The all time earliest nomination is 1789-09-24 and the earliest missing termination date is 1962-06-23. So it would make sense it is still active appointments.

3 Transform Data for Plotting

3.1 Creating table of authors with most records for each language

max_date <- 
  judges_appointments |> 
  filter(!is.na(termination_date), !is.na(nomination_date)) |>
  rowwise() |>
  mutate(all_dates = list(list(nomination_date, termination_date))) |>
  ungroup() |>
  select(all_dates) |>
  unnest(all_dates) |>
  unnest(all_dates) |>
  pull(all_dates) |>
  as.Date(format = "%m/%d/%Y") |>
  max() |> format(format = "%d/%m/%Y")

• _WHAT TO WORK ON_
A. In the judges appointments text, what is the earliest nomination date of all time?
B. Shorten the paragraph of the judges appointments text that begins "The all time earliest nomination" into a brief list.

• _DATASET EXCERPT_
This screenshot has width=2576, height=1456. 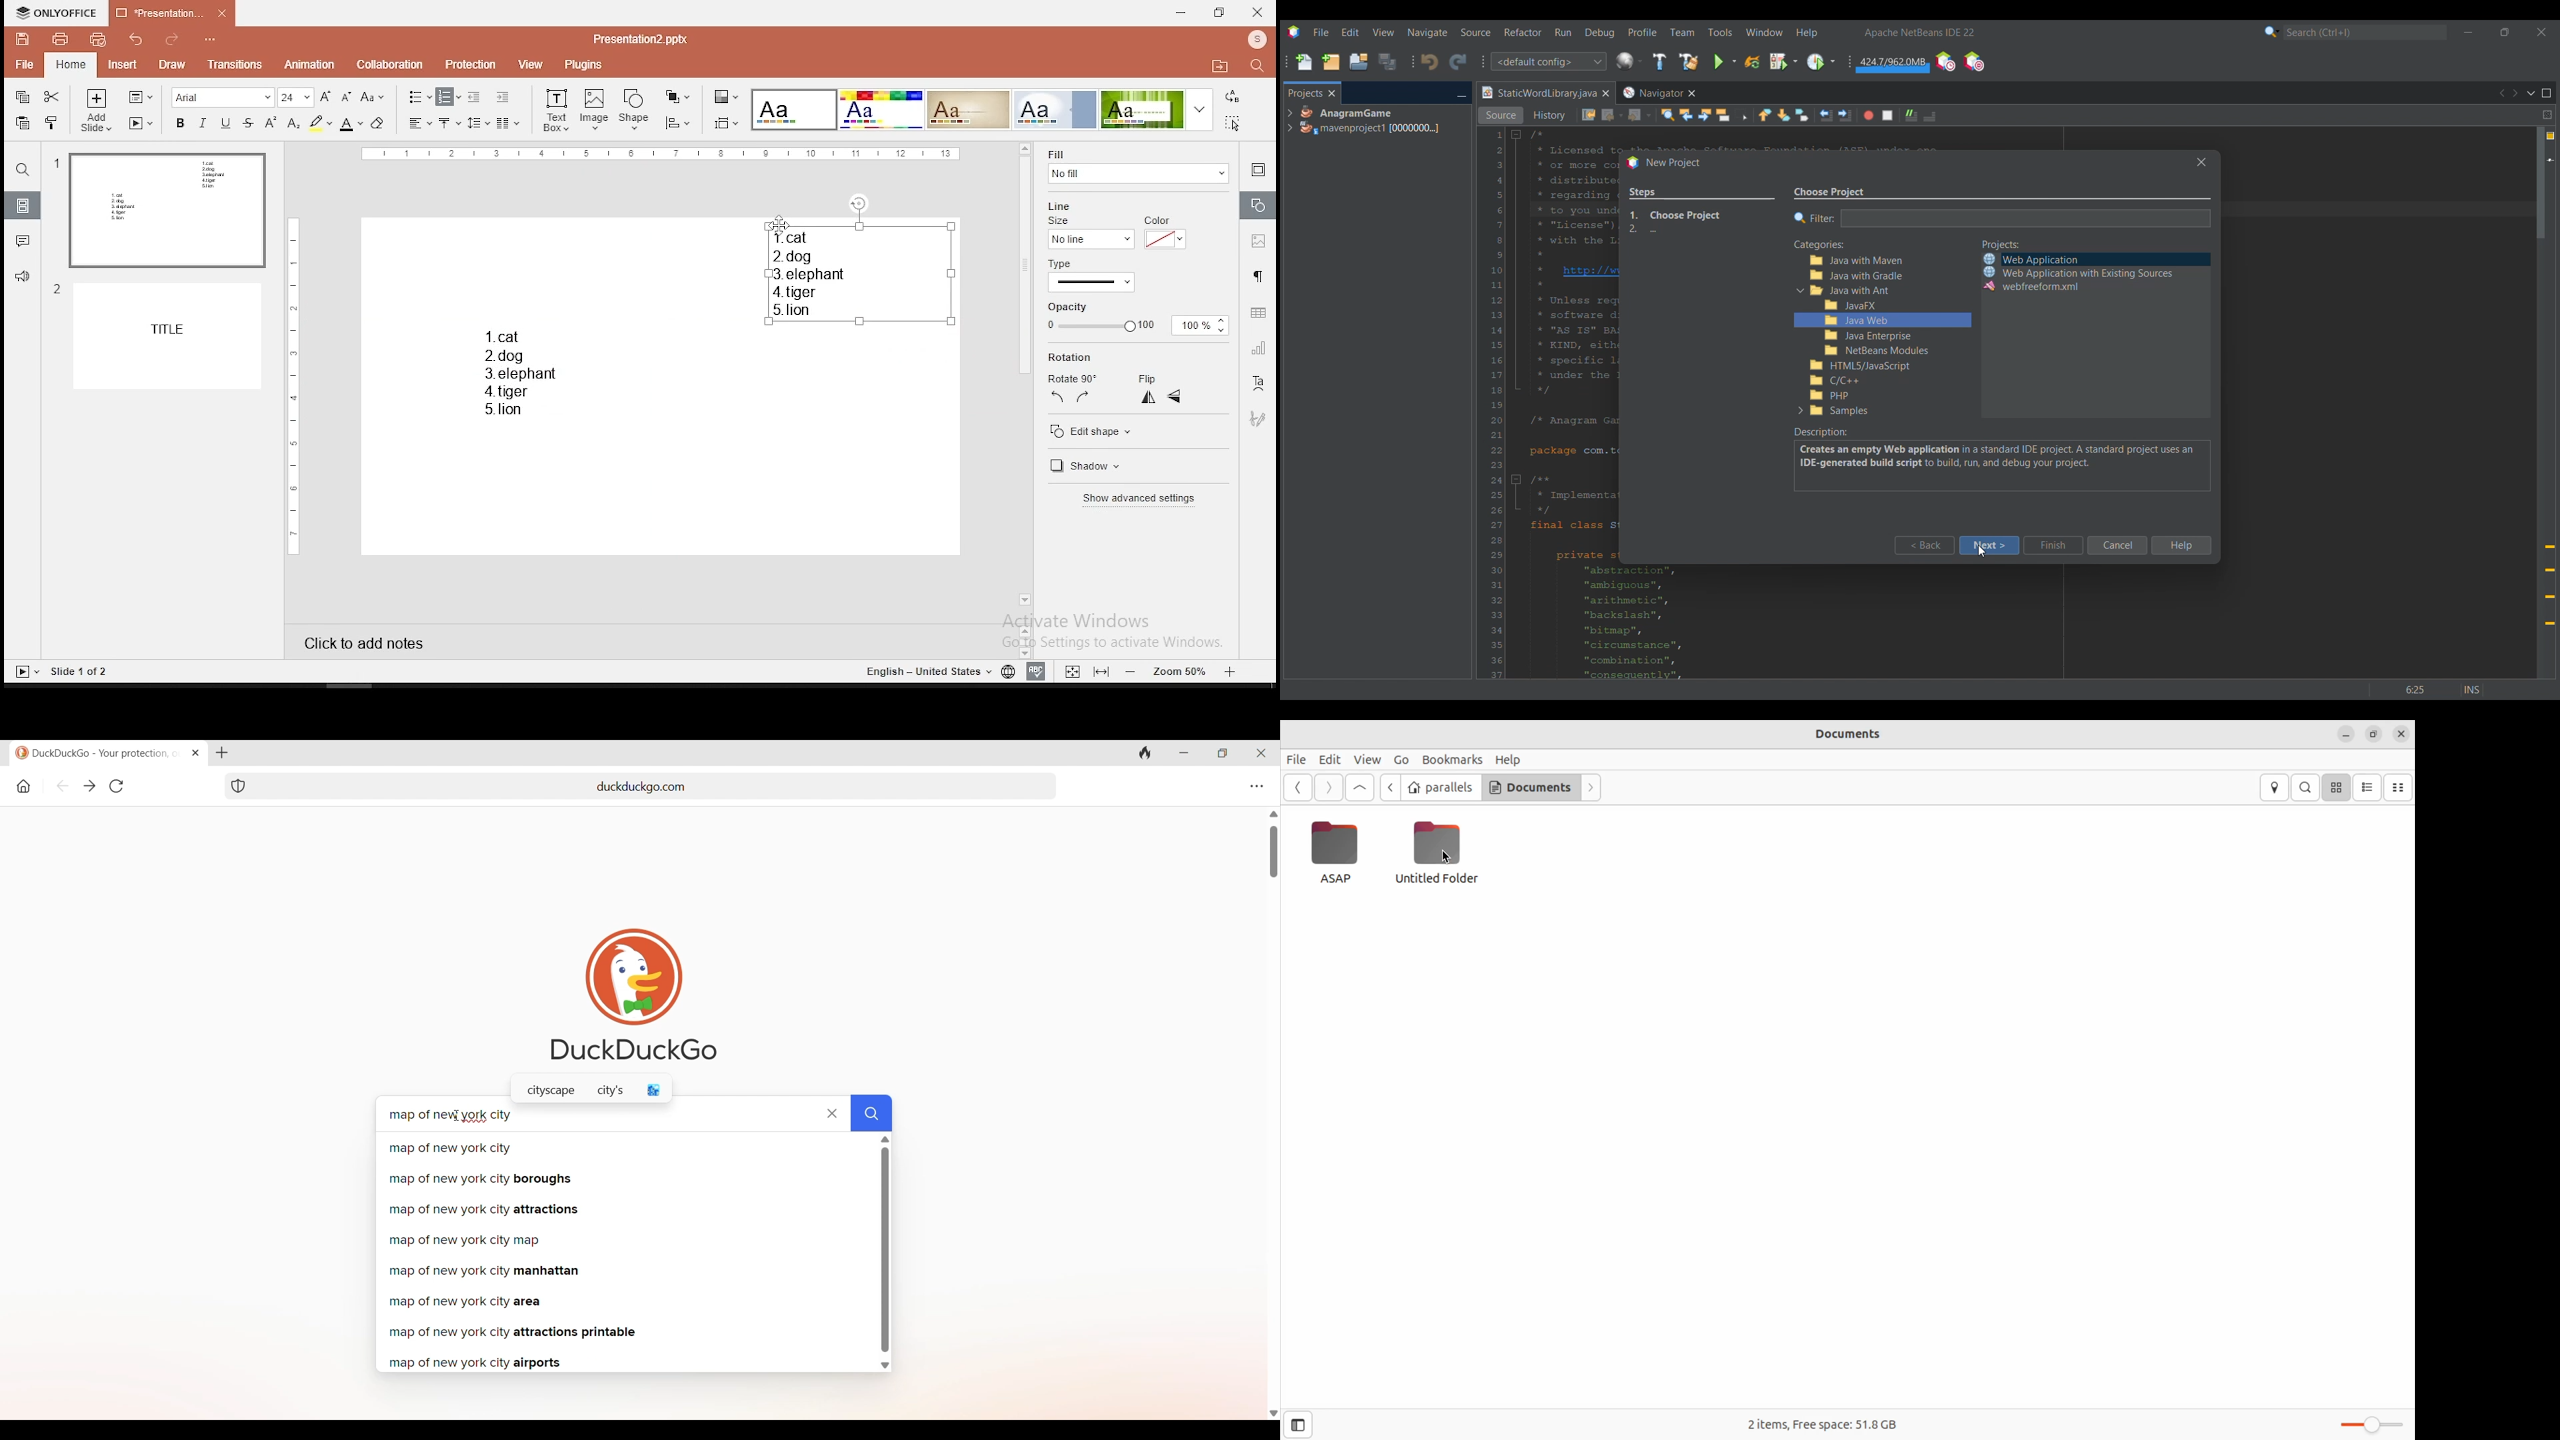 What do you see at coordinates (967, 110) in the screenshot?
I see `theme` at bounding box center [967, 110].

• _WORKED ANSWERS_
A. 1789-09-24

B.
- Earliest nomination overall: 1789-09-24
- Earliest missing termination date: 1962-06-23
- Likely meaning: those appointments are still active